La respuesta, por amarga que sea, es clara: ninguna democracia puede sobrevivir si la sociedad decide que la libertad es un concepto abstracto y no una responsabilidad diaria.
Ningún gobierno puede regenerarse si la ciudadanía no exige cuentas con la misma fuerza con que exige apoyos.
Y ningún país puede aspirar a un futuro luminoso mientras tolere liderazgos que operan desde la sombra y gobiernan desde el ego.
Quizá el mayor riesgo para México no sea la personalidad oscura del poder, sino la resignación luminosa de su gente.
Esa resignación que mira el deterioro con un gesto de cansancio y piensa: “Así ha sido siempre”.
Esa renuncia que entrega las llaves del país a quienes ya demostraron que prefieren administrar el conflicto antes que resolverlo, y perpetuar la división antes que reconciliar al país consigo mismo.

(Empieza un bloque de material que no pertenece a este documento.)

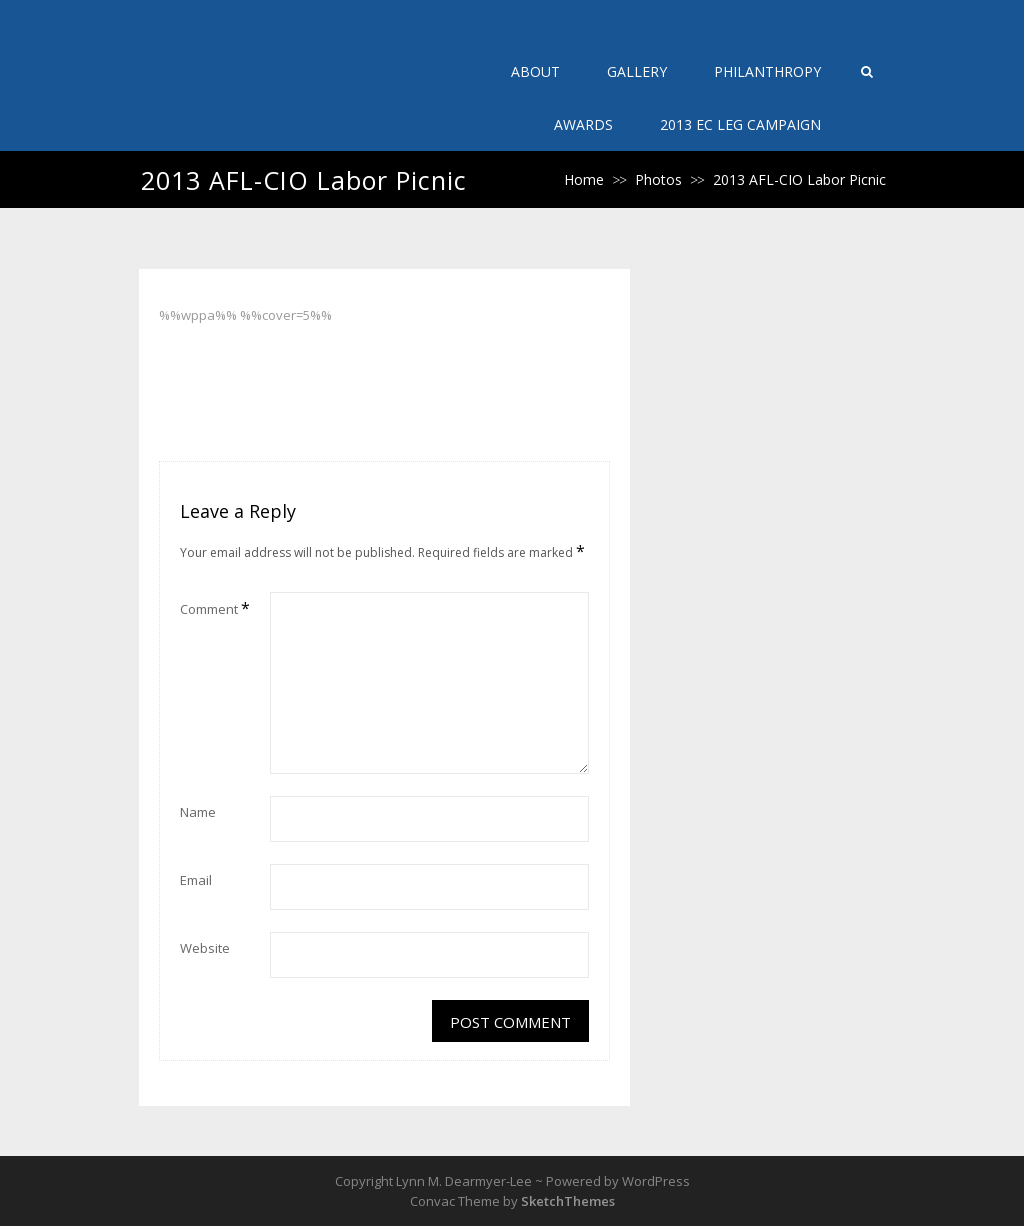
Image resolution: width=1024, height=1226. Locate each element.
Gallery (637, 71)
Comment (215, 608)
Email (196, 880)
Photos (658, 179)
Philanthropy (767, 71)
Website (205, 948)
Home (584, 179)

Pero también es cierto que la sombra solo existe porque hay luz detrás.
La pregunta es si la ciudadanía está dispuesta a recuperarla.
A cuestionar lo que parecía incuestionable. A romper el embrujo emocional.
A decidir que la democracia no se hereda: se ejerce. Que el país no se administra: se construye. Y que el poder no se venera: se vigila.
Mientras México continúe delegando su destino a quienes dominan desde la personalidad oscura, la democracia seguirá viviendo en penumbra.
Y ningún país puede avanzar si camina a ciegas detrás del brillo artificial de un liderazgo que solo alumbra para sí mismo.